→ **What you are asked to do**
Swap "desktop assistant" in for "GUI agent" in the lines below, keeping everything else the same.

→ **Exercise input**
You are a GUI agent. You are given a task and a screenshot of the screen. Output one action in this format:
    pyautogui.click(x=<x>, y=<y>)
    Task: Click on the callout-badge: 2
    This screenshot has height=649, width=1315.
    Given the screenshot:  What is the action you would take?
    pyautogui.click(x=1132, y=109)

→ **Task output**
You are a desktop assistant. You are given a task and a screenshot of the screen. Output one action in this format:
    pyautogui.click(x=<x>, y=<y>)
    Task: Click on the callout-badge: 2
    This screenshot has height=649, width=1315.
    Given the screenshot:  What is the action you would take?
    pyautogui.click(x=1132, y=109)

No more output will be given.